There are two pathways, each beginning with intravascular hemolysis and ending in acute tubular necrosis. (1) Intravascular hemolysis –> Hypovolemia / Anemia / Hypoxia –> Tubular ischemia –> Acute tubular necrosis. (2) Intravascular hemolysis –> Hemoglobinemia –> Hemoglobin crosses into ultrafiltrate –> Increased demand on proximal tubules (resorption) –> Tubular ischemia –> Acute tubular necrosis.

45
Q

Explain how chronic heartworm infection in a dog may lead to glomerular disease.

A

Heartworm infection –> Chronic antigenemia –> formation of circulating antigen-antibody complexes (immune complexes) –> Deposition in glomerular basement membrane –> Complement fixation –> Chemotaxis of neutrophils –> Release of harmful mediators of inflammation –> Glomerular damage.

46
Q

What, in general terms, may give rise to the nephrotic syndrome?

A

Severe, chronic proteinuria due to glomerular disease.

47
Q

Explain how a chronic suppurative uterine infection (pyometra) in a dog may lead to glomerular disease.

A

Pyometra –> Chronic antigenemia –> formation of circulating antigen-antibody complexes (immune complexes) –> Deposition in glomerular basement membrane –> Complement fixation –> Chemotaxis of neutrophils –> Release of harmful mediators of inflammation –> Glomerular damage.

48
Q

Name the nephrotoxic compound that should be used to make plastic dinnerware instead of artificially bolstering the measured protein content of baby formula and pet food.

A

Melamine.

49
Q

Which type of amyloidosis (primary or secondary) most commonly leads to renal disease in domestic animals?

A

Secondary amyloidosis (reactive systemic amyloidosis) is the most common form of amyloidosis in animals.
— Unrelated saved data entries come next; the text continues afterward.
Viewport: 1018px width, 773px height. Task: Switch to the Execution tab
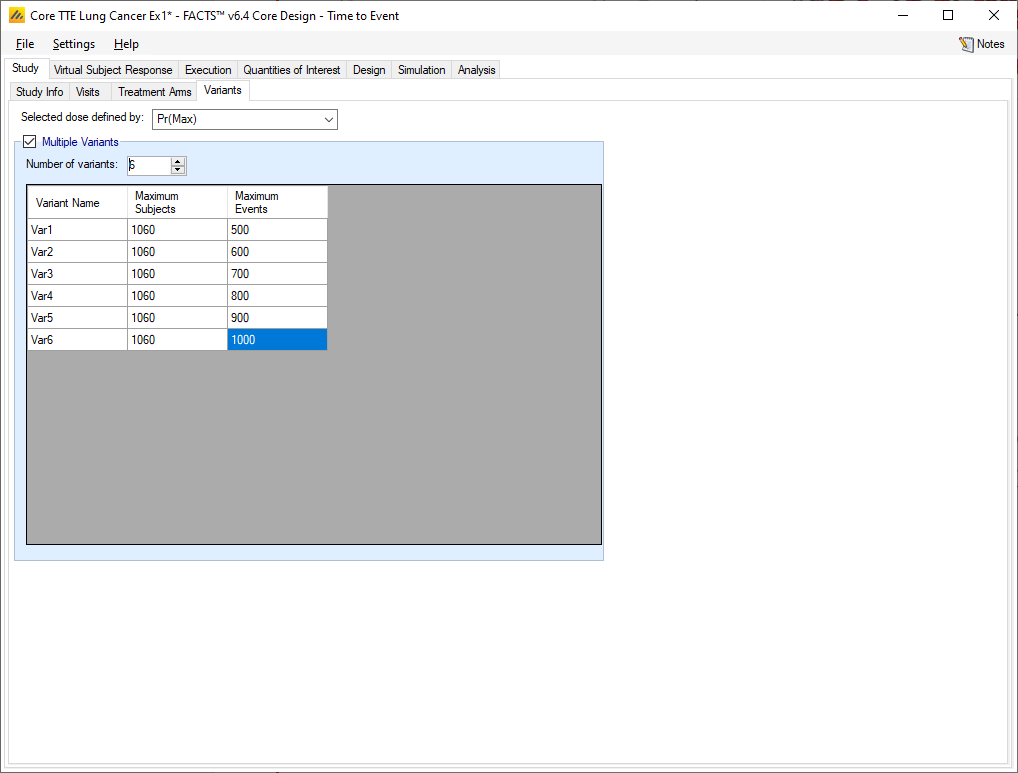pos(208,70)
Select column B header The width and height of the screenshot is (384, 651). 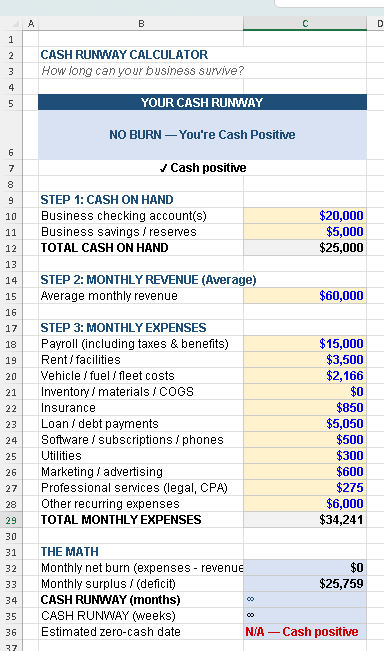[141, 24]
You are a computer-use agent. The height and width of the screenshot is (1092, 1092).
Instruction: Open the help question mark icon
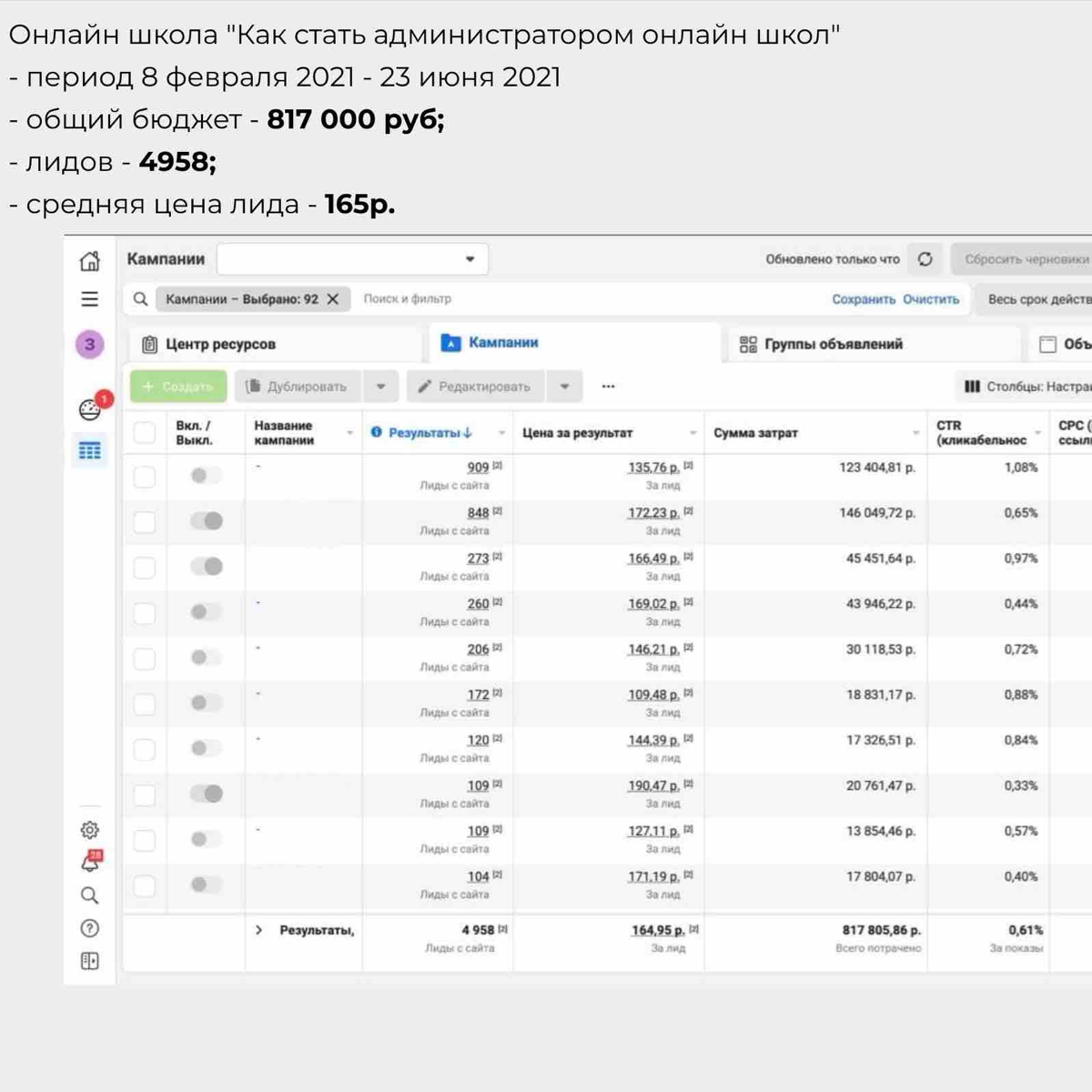pyautogui.click(x=89, y=928)
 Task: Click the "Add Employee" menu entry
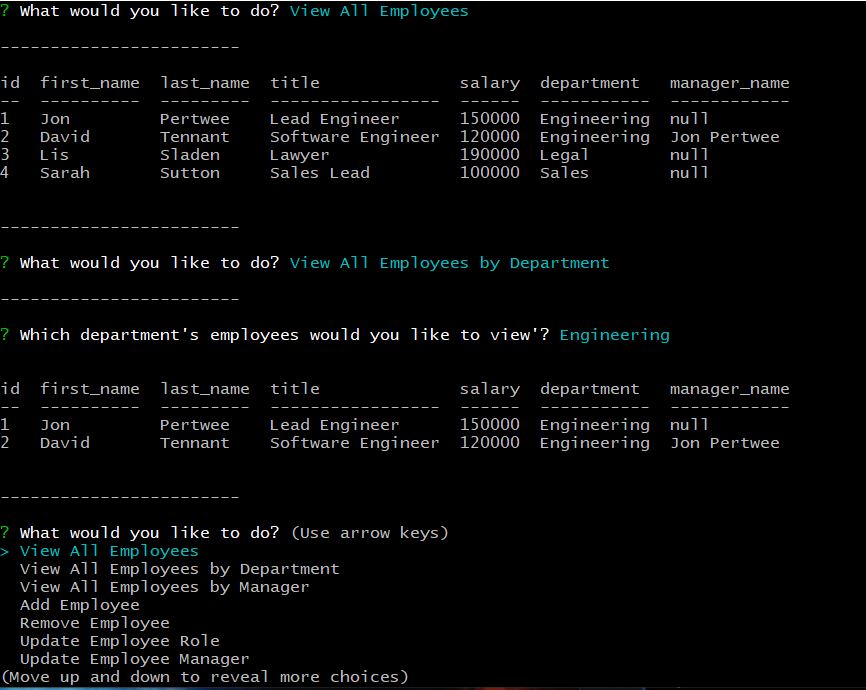point(80,604)
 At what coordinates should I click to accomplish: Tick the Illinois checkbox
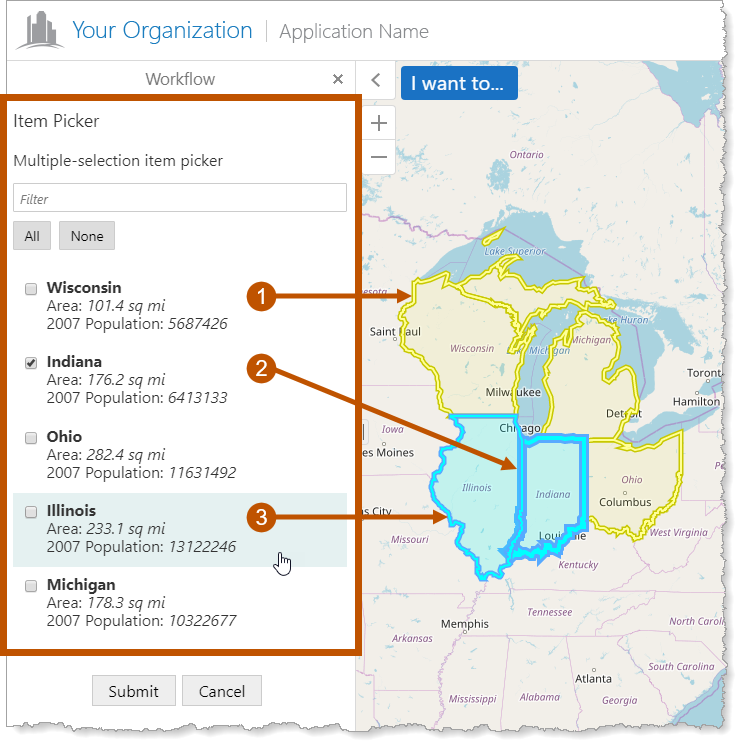(31, 512)
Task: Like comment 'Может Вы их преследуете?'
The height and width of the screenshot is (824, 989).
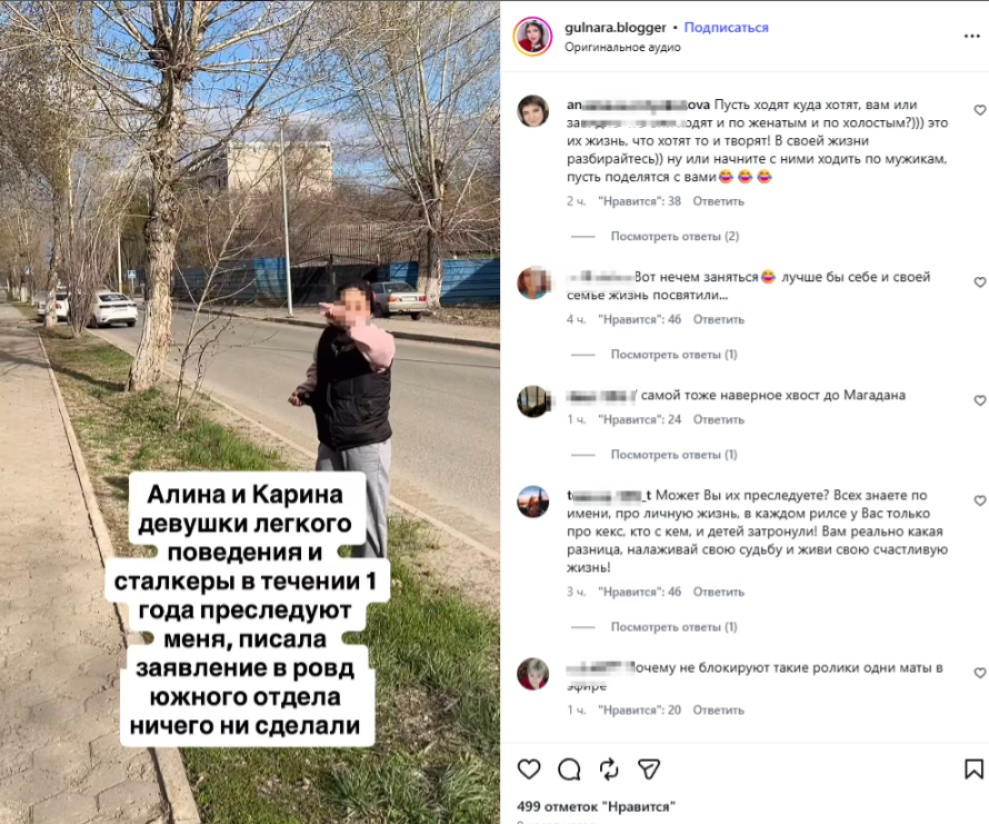Action: 980,500
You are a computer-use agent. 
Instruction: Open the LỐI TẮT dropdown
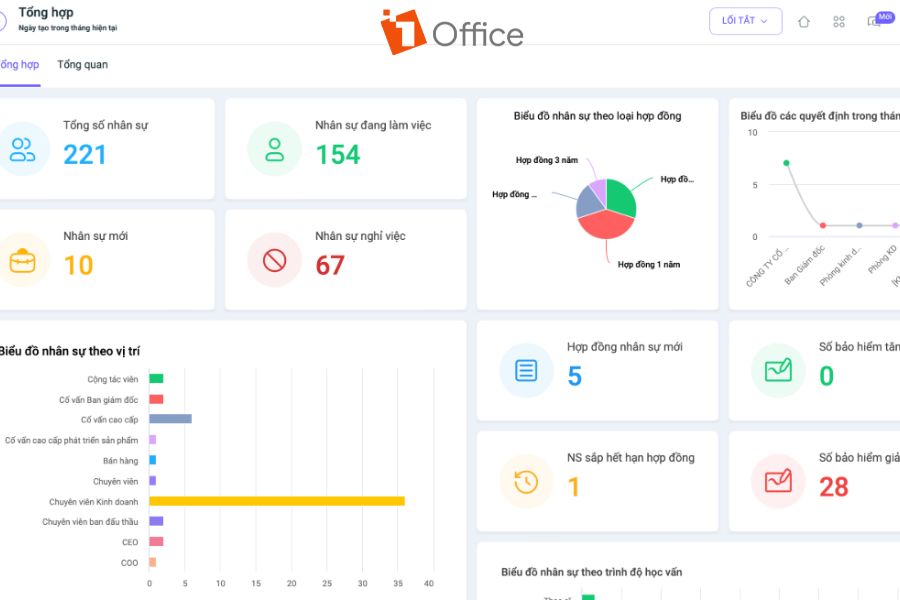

It is a complication of chronic inflammatory disease. The amyloid is derived from an acute phase protein synthesized by the liver in response to inflammation. [Primary amyloidosis is caused by immune dyscrasias and neoplasms. The amyloid is derived from excessive secretion of immunoglobulins, usually by a plasma cell neoplasm. Primary amyloidosis is rare in domestic animals.]

50
Q

What are the two major non-infectious categories of insult that can cause renal tubular necrosis?

A

(1) Toxins. (2) Ischemia.

51
Q

Where, precisely, in the kidney is amyloid typically deposited in dogs?

A

Glomeruli (except in the familial form in Shar Pei dogs).